Rupy Cheema: In my experience it is typical to see a one or two-page loan term sheet that has been negotiated before the project goes to market.

Ronald Fieldstone: I think that the loan term sheet is a necessity, however many times a loan term sheet does not deal with issues like inter-creditor agreements or subordination. It doesn’t delve into questions such as: Will the EB-5 lender agree to a complete standstill on exercising his collateral rights if there's a foreclosure?

If there's a bankruptcy filed by the developer, and you have a senior lender, sometimes the senior lenders will block the junior lenders from taking any position in bankruptcy. Is there a completion guarantee and, if so, who is signing it? What types of reports are being provided and when are they being provided? What happens if the developer is out of budget in developing the project? Does the lending stop and does the developer put in more equity, like a normal lender would do?

These are the types of issues that are addressed in a loan agreement that generally are not addressed in a term sheet.

Robert Cornish: One of the things that I see in loan documents is that someone has created a boilerplate loan document and it has no synergy whatsoever with the PPM. In this case you end up having different conflicts of law issues, different choice of law issues, different forum issues, etc.

In terms of enforcing remedies and dealing with defaults and other matters, having an inconsistent loan document can create enormous headaches for everybody in the deal.

Ronald Fieldstone: To go a step further we need to ask who's administering and where is the independence because in many case the developer is the manager or the developer owns the regional center?
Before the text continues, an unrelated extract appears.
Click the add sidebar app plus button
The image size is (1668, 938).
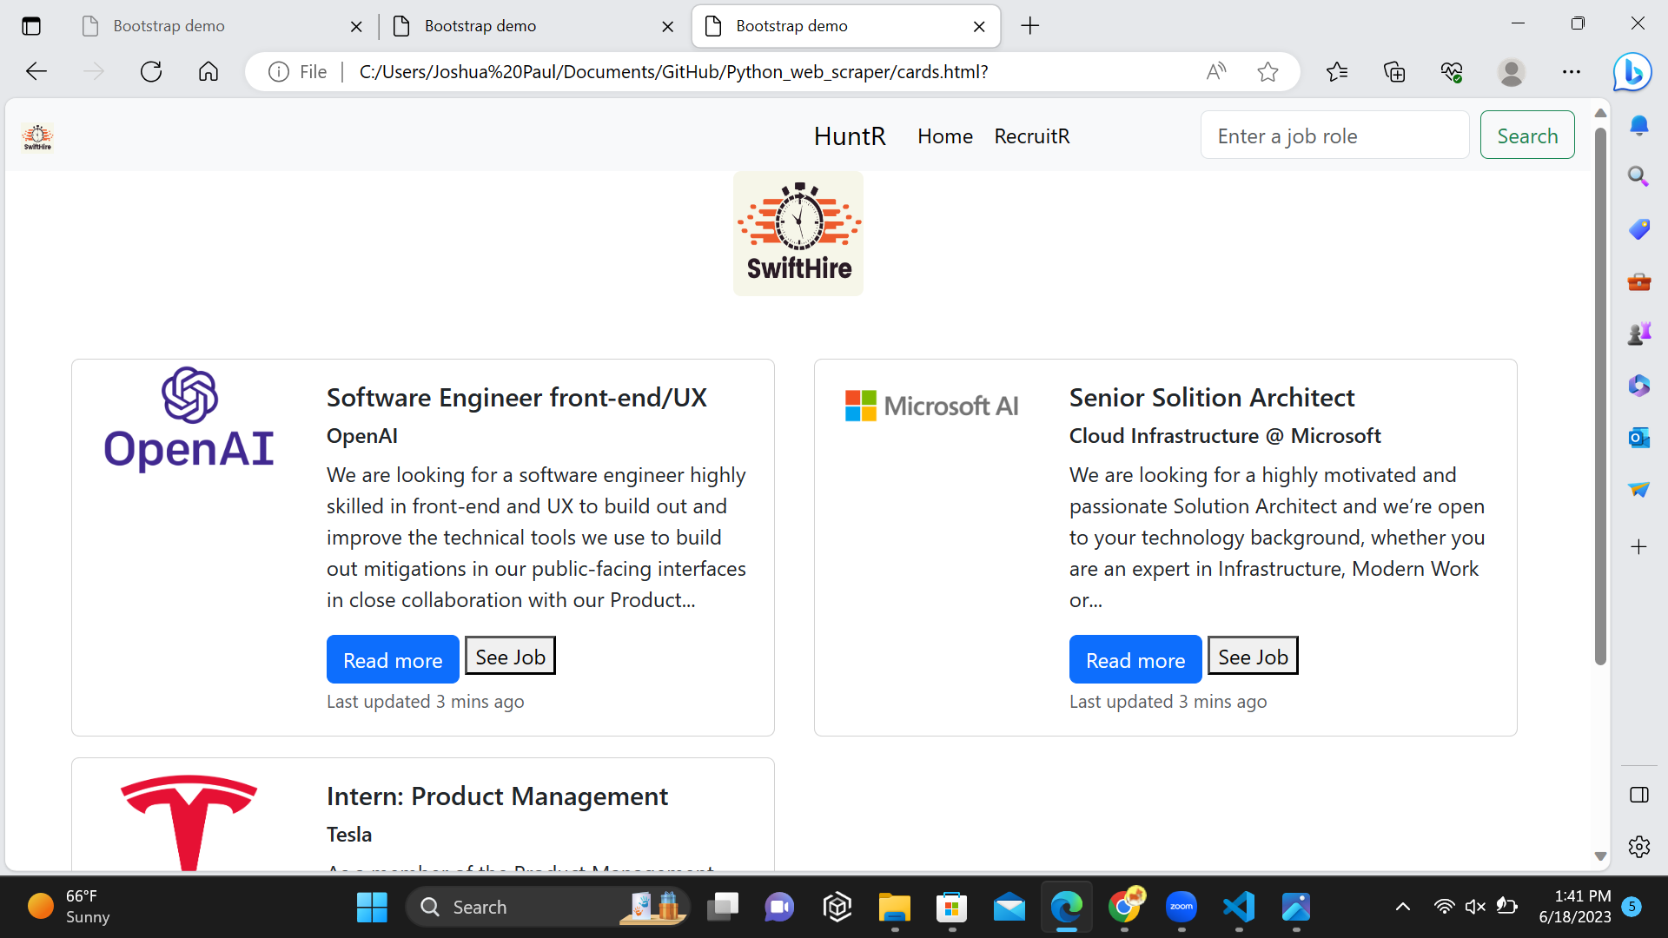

Therefore, there's a need in the marketplace for independence and individuals or organizations willing to accept the responsibility of independently overseeing all aspects of a loan, from ensuring the loan documents are executed to ensuring that the loan is properly closed and administered, with appropriate remedies taken as needed.
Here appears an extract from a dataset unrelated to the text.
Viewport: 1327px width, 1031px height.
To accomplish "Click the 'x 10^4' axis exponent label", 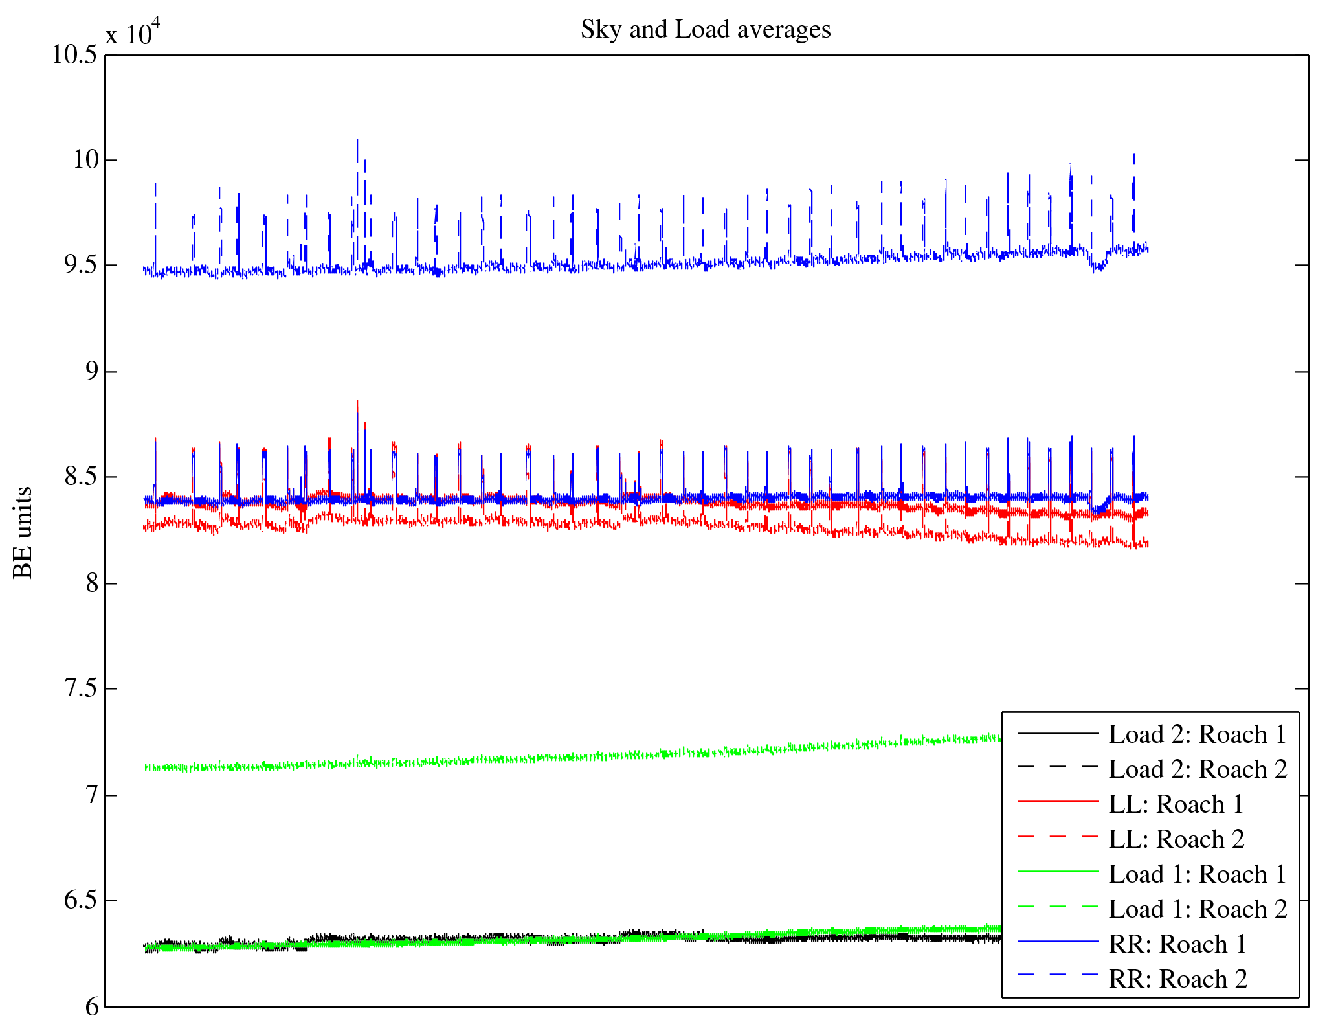I will (x=133, y=31).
Kurt Reuss: While many developers have acted as the Manager of the NCE in the past, it seems to me that it's time for our industry to move beyond putting the developer in a position of managing and being the fiduciary responsible for the investors' interests.

Robert Cornish: That's correct, and a little bit of a historical backdrop is necessary to explain why developers serving as the loan manager is problematic.

From the 2008 financial crisis we saw the downfall of various hedge funds. These were funds that were not only using modest accounting firms for audit purposes, but a lot of these funds were self-administered.

The reason that the financial crisis is important to this issue is that now fund administration is the norm rather than the exception with institutional investors. Institutional investors will generally not deal with alternative asset managers that do not have a third-party fund administrator. There may well be a handful of funds out there that still do it, but for those managers that are going to be raising money from institutions, endowments, foundations, sovereign funds, etc., third-party administration is an absolute necessity.

Fund administrators perform in various ways, simply looking at the cash flows, in and out, providing financial statements and account values to investors, engaging with auditors, handling the in-flow and out-flow of investments and being the gatekeeper for the managers.

Kurt Reuss: As a representative for EB-5 investors, I concur. I would be hard-pressed to imagine a deal that I would feel completely comfortable with where the developer was responsible for looking after the best interests of the limited partners.